Monday, 05 September 2005

  • Because I implored Clark to update his Xanga for once, and he did, I feel the need to update mine, as it's only fair. Plus, it's been a while. First, I think I'll talk about what's been going on just during the long weekend.

    So I asked off Saturday at Details so I could get a lot of art work done, as it is "crunch time" in my part of the universe in terms of getting art projects done. So Friday I worked for two and half hours on my drawing of a statue of Paris at the museum. Then Saturday I showed up for more punishment from noon to close, getting in about seven and a half hours of work. Thus far I think I've worked about sixteen hours of work on that project. So, after all the work, Sunday I planned on staying home and working on my cityscape project. Unfortunately I was having a weird emotional/psychological day that wouldn't let me get to work on my stuff. A good part of my day was spent napping, too. Skye gave me a copy of a book of Joel-Peter Witkin's photography, which has been long since copied and cliched in terms of style of content. The book still served to give me a major emotional and intellectual impact. Witkin's photography is really incredible and really difficult. Fortunately each photograph had text that explained what was going on and offered some light in terms of the meaning of the work. So after that I took another nap, which probably wasn't the best idea, since Witkin's photography is wrought with disturbing images. That and while napping I suffered from a painful bought of sleep paralysis. Then I went to bed later and suffered some more painful sleep paralysis.

    So finally after a really shibby Sunday I woke up Monday and actually got to work. The pencil work for the cityscape has been really tedious, and there's still more to do, though most of the ground work has been finally laid down. Anyway, to get around the boredom that is outlining with a pencil, I started to do some coloring, which is going relatively well. I'm actually getting somewhat sick of the project as a whole, but coloring did help me get along a little better because it actually felt like I was getting something done. Where one hour of penciling renders a foot of lines, an hour of coloring renders square inches of "finished" work. Anyway, this art talk is boring. Oh yeah, my sculpture with Paris the friendly statue is looking really good and is near completion. One more weekend and I'll have it done, probably.
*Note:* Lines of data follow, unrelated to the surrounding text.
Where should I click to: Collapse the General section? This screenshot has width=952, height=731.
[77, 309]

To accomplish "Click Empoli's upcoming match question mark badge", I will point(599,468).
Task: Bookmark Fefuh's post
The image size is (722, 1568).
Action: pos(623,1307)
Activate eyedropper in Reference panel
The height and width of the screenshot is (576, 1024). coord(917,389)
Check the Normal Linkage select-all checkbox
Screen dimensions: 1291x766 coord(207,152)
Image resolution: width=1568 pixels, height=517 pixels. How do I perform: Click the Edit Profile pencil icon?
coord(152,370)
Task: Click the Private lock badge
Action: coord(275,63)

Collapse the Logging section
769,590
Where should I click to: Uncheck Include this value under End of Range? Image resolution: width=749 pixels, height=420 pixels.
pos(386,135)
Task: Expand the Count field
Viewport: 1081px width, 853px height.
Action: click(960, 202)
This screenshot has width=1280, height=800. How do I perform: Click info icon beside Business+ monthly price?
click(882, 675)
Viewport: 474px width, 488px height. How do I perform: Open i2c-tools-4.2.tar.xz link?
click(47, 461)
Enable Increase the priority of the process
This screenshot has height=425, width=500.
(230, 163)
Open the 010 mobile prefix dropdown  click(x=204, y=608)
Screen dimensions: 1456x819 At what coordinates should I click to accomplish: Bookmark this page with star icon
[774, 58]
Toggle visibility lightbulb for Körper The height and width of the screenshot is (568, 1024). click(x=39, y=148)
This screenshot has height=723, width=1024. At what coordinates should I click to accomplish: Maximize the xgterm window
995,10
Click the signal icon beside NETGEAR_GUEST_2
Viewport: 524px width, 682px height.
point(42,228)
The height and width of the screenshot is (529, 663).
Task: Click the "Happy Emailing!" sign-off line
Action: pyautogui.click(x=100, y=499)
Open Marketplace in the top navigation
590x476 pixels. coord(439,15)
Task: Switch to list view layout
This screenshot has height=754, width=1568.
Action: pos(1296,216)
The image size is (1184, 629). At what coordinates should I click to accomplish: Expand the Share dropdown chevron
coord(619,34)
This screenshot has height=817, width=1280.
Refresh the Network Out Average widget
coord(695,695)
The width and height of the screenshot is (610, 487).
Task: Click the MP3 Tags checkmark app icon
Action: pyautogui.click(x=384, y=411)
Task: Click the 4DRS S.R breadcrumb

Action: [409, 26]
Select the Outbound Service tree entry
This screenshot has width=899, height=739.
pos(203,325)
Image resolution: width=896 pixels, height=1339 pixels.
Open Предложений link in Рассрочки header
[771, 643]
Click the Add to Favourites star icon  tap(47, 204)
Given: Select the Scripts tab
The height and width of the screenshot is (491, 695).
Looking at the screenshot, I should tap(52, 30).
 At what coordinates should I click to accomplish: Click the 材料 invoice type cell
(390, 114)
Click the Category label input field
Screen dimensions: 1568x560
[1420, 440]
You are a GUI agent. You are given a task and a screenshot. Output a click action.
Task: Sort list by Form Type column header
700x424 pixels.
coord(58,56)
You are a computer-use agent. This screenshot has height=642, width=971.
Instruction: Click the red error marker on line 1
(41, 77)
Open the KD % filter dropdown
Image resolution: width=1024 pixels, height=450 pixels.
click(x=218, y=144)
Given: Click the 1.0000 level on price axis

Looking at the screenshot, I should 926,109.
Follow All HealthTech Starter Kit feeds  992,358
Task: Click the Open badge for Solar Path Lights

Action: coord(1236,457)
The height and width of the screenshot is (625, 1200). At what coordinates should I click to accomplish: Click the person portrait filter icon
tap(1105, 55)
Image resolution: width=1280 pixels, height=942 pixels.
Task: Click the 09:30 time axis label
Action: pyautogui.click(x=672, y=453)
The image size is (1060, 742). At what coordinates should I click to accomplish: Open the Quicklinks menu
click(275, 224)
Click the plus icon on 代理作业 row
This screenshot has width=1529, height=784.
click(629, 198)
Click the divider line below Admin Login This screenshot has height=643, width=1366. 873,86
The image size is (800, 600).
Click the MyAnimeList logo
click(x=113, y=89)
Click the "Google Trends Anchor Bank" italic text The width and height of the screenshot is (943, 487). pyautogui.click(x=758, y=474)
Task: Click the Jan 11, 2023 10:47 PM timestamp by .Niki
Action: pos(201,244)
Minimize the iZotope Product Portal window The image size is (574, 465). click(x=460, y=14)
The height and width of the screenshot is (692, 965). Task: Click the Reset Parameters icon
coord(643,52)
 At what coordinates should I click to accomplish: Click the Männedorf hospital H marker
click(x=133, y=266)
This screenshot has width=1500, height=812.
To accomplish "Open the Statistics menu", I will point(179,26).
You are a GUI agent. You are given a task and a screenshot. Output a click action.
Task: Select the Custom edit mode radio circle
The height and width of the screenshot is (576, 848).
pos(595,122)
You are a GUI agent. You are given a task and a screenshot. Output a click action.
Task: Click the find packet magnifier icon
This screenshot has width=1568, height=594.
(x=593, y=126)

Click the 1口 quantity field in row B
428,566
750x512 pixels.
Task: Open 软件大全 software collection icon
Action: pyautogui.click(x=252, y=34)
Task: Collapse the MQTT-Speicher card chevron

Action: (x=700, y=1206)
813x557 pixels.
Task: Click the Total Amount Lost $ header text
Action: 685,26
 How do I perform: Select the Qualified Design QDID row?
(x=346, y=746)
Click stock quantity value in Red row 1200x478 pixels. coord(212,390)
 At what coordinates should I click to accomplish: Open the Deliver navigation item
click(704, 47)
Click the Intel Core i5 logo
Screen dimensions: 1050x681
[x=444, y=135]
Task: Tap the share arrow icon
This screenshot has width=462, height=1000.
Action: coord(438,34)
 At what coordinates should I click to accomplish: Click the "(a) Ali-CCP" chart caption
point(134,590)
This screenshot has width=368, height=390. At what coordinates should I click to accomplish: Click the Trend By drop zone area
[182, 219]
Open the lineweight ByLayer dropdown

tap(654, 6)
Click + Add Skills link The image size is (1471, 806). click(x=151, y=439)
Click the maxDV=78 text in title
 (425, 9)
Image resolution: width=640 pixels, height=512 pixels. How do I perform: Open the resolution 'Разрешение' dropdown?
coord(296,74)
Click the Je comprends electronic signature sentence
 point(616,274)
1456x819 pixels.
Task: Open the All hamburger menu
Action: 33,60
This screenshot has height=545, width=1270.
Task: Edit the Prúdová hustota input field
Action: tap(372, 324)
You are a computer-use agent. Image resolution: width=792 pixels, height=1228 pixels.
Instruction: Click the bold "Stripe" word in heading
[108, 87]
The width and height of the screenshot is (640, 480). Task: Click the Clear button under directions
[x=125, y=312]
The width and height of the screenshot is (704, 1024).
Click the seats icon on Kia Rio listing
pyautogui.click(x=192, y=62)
    So how are things in general? Well, they're interesting. Of late, I've been living in fear, somewhat, and with one foot in the grave. I'm convinced that I'm just going to get killed, and Skye alludes that I might deserve to die because I'm a closet bigot. I'm not a closet bigot, I'm just scared of black people in Harlem. It's a reaction I cannot control. But, with all this inner fear and turmoil and all my free time at work, I tend to contemplate where these feelings come from and try to reprogram or at least rethink why I have some bigotry in me and consider all sorts of social things. Have I talked about this already somewhere? Anyway, I'm starting to understand that certain cultural and behavioral aspects of the inhabitants of Harlem has less to do with color and more to do with the culture of relative poverty, possible lack of education, and class distinctions. Anyway, my apologies to Skye for being a bad person.

    Speaking of Harlem, I keep thinking about designing somewhat of a campaign to encourage people of my part of town to respect the city and not litter. I'd probably just try to get donations from local businesses and then make flyers and maybe get some people together to put up the flyers throughout Harlem. Sounds like a half-baked quasi-Eagle Scout project to me, but hell, people litter sometimes and I feel the need to instill some sort of desire in the people to not through shit on the ground. However, I'm kind of lazy, so it's hard to say whether this would ever go over.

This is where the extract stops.